§ Work to be completed: Only a number is expected in reply: the number of lines below that include the word "Enable".

[Start of section]

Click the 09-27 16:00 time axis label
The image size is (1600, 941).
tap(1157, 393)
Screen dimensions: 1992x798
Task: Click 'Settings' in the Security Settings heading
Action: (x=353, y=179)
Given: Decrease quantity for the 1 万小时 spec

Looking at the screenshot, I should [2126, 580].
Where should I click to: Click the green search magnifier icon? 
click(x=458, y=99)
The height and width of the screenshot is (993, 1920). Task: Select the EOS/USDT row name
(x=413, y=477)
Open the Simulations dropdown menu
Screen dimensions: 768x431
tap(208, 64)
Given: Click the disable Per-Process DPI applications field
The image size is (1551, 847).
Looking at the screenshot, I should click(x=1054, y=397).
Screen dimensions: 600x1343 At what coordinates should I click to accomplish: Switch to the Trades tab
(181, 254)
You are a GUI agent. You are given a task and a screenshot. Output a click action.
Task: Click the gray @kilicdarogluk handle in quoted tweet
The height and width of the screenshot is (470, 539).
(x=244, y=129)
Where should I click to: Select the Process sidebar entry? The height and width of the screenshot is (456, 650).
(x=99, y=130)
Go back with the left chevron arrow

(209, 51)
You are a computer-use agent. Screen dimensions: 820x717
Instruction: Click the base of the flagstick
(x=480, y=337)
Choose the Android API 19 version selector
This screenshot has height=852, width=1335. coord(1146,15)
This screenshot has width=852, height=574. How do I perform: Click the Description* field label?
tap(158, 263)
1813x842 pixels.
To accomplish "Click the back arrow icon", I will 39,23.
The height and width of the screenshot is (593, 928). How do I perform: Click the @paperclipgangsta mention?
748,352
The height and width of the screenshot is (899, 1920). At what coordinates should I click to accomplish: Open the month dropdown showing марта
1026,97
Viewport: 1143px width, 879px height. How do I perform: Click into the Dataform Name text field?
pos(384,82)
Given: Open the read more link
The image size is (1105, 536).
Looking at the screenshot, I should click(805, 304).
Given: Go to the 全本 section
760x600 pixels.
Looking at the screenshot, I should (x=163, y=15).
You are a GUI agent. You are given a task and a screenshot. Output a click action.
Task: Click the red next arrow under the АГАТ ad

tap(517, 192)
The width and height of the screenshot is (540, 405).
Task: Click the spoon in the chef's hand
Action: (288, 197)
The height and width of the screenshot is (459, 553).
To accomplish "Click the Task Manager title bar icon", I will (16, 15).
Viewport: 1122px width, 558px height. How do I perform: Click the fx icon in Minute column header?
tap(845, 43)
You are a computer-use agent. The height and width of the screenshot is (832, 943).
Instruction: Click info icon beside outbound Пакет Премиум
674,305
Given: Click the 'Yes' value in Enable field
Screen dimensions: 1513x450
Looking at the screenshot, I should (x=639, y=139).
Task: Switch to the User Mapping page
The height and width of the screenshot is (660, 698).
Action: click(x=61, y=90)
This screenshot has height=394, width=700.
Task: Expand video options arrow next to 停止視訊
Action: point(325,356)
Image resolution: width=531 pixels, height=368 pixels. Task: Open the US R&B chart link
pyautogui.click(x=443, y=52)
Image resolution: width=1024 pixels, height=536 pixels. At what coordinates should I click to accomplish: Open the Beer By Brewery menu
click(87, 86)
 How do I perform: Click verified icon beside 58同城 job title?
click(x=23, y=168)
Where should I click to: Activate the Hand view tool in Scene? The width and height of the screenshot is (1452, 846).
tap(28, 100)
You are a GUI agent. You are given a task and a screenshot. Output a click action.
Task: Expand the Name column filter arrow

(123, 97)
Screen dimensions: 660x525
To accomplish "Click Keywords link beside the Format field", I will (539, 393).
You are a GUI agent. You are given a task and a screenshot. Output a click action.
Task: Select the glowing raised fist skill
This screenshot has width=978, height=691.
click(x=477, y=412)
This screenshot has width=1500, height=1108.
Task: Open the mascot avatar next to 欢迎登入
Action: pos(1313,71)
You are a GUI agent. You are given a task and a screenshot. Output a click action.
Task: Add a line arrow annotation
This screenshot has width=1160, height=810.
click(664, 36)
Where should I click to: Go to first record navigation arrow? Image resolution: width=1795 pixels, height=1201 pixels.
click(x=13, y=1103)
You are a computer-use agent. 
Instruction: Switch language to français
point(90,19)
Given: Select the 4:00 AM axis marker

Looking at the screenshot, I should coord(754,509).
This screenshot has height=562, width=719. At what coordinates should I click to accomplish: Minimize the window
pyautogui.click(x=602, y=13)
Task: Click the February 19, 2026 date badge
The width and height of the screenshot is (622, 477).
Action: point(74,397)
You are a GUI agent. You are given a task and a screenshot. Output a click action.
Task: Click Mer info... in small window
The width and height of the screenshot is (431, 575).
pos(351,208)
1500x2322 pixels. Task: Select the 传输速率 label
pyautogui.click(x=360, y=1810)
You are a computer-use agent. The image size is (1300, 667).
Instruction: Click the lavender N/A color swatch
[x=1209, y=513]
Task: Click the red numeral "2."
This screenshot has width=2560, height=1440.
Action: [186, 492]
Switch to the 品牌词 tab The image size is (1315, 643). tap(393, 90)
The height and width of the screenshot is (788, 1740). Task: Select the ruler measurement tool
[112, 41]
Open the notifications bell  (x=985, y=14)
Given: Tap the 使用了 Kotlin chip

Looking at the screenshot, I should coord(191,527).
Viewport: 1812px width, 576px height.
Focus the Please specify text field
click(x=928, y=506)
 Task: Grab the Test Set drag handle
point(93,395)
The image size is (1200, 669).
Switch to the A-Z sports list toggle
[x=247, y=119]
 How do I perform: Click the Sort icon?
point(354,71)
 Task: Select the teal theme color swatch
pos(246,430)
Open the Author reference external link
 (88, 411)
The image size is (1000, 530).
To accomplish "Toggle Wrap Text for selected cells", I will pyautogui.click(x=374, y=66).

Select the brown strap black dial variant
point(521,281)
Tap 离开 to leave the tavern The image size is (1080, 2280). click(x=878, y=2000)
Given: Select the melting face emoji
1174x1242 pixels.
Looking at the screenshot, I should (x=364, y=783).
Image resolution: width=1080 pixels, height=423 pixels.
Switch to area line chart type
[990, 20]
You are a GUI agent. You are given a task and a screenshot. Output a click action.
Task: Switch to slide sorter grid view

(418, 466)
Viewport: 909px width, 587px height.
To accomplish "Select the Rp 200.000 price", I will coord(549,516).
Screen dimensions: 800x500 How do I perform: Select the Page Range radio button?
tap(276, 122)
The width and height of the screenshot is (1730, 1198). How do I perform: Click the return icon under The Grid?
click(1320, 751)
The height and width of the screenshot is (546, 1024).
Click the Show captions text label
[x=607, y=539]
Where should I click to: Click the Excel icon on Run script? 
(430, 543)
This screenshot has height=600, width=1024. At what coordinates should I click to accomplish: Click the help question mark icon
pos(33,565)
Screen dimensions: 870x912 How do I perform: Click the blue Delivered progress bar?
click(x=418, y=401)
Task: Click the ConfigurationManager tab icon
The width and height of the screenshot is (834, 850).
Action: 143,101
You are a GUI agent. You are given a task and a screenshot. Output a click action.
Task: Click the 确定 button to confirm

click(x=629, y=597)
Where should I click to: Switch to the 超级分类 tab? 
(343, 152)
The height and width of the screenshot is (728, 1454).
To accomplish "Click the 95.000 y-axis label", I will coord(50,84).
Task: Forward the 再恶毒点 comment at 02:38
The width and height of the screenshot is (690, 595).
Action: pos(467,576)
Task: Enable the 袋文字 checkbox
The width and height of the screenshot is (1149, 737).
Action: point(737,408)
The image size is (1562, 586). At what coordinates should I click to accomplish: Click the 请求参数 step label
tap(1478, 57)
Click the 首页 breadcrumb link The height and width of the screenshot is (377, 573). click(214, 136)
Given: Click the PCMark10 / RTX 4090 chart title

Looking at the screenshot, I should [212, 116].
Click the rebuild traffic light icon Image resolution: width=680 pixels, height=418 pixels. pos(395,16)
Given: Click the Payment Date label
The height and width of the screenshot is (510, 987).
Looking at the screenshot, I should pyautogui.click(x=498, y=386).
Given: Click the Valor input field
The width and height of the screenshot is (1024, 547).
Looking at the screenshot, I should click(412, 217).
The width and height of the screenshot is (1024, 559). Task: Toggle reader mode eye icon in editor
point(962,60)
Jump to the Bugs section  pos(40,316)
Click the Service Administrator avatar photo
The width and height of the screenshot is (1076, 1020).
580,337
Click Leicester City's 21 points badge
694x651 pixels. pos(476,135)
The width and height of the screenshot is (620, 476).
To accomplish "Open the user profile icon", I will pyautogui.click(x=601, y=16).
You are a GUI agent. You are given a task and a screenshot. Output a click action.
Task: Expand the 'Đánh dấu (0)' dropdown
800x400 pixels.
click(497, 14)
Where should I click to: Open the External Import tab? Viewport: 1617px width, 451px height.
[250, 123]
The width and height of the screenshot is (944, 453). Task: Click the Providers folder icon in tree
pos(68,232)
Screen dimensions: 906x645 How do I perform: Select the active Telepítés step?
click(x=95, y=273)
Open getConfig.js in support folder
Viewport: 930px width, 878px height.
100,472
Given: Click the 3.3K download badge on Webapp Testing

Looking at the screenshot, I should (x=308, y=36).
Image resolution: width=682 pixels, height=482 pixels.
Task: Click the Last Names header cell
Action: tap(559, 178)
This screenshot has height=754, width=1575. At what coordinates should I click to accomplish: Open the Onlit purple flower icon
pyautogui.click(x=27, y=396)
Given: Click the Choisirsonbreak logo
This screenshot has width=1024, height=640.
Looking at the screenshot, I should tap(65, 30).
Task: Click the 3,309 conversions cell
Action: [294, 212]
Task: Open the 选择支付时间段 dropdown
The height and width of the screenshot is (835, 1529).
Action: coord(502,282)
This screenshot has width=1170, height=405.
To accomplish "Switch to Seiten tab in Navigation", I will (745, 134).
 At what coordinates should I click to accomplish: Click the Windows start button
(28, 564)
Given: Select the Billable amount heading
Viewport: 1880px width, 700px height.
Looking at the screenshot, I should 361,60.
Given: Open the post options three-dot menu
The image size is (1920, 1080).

[End of section]

§ Solution: 2